We walk the south line together. The pipe runs along the lower pasture fence, buried shallow because the ground here is rocky and doesn't allow for depth. I show him where I rerouted it around the granite shelf that kept cracking the old line. The new route is longer but follows softer ground.

Rowan crouches beside the pipe and runs his hand along the joint where I spliced in the new section. His fingers press the seal, testing it. He looks at the angle, the grade, the way the pipe sits in the trench.

"Good work," he says.

"Don't sound surprised."

"I'm not surprised." He stands. Brushes the dirt from his hands. "I'm impressed. Different thing."

The word lands in my chest and sits there, warm and unexpected. Impressed. Not proud of me, the way my father would have said it, carrying the weight of ownership. Not surprised, which would have carried the insult of low expectations. Impressed.

The word of a man assessing work he respects from a woman he considers his equal.

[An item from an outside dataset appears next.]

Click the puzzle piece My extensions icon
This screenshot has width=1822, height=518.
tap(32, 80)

I turn back toward the barn before he can see what that word does to my face.

"Hay delivery is Thursday," I say. "We need to clear the loft for the new bales."

"I'll start on it this afternoon."

"Beck is coming at two to help with the upper fence."

"I know."

I stop walking. Turn. "How do you know that?"

"He texted me."

I stare at him. "Beck texted you."

"One word." Rowan holds up his phone. The screen shows a single message from a number with no contact name.

Two.

"That's Beck's version of coordination," I say.

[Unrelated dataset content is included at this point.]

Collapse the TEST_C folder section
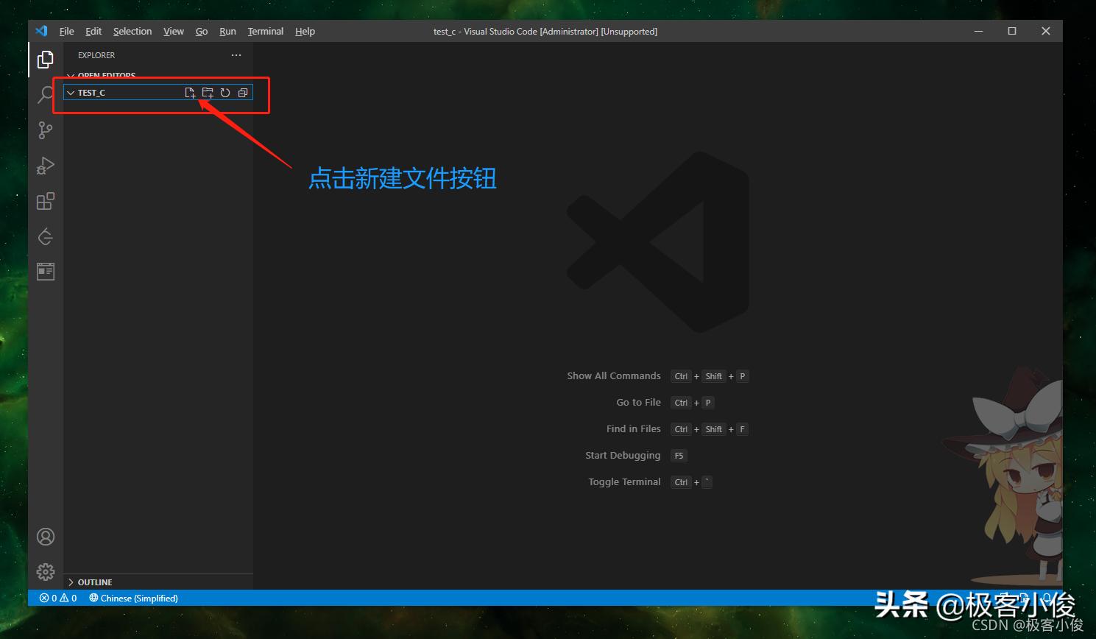The image size is (1096, 639). (x=71, y=92)
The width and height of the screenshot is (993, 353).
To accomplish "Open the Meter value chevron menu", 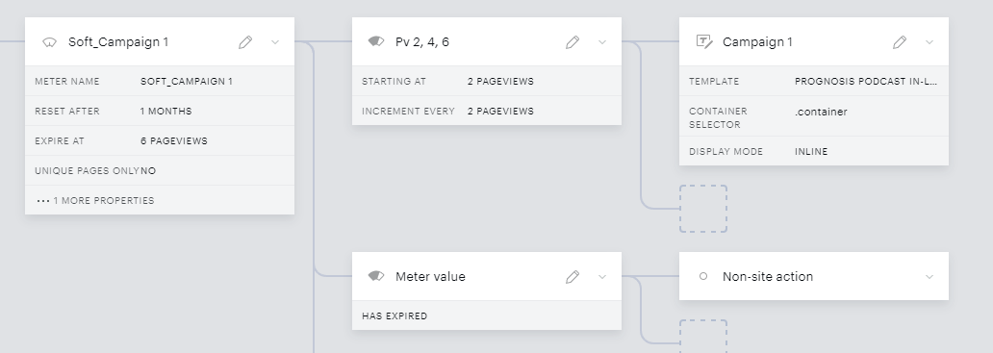I will pos(602,277).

"It's also Beck's version of not ignoring me. Which is an improvement over yesterday."

He's right. It is.

We finish the morning chores in the kind of quiet that doesn't need filling.

By the time the sun clears the ridge the horses are out, the barn is swept, the water lines are checked, and the morning has settled into the steady rhythm of a ranch that knows what it's doing.

I stand on the porch with a fresh cup of coffee and look out at the yard.

Rowan crosses from the barn to the equipment shed with a coil of wire over one shoulder and a fence tool in his hand. He walks the way he works. Steady, unhurried, like the ground is glad to have him on it.

The sorrel gelding watches him from the pasture fence. Ears forward. Curious. The horse hasn't decided on him yet. But he's paying attention, which is more than the gelding gives most people.

I take a sip of coffee.

The morning is cold and bright and for the first time in longer than I can remember, the ranch feels like it has room in it for more than just me.

I don't say that out loud.

But I stand on the porch a little longer than I need to, and I watch him work, and I let the morning be what it is.

Which is good. Quietly, stubbornly good.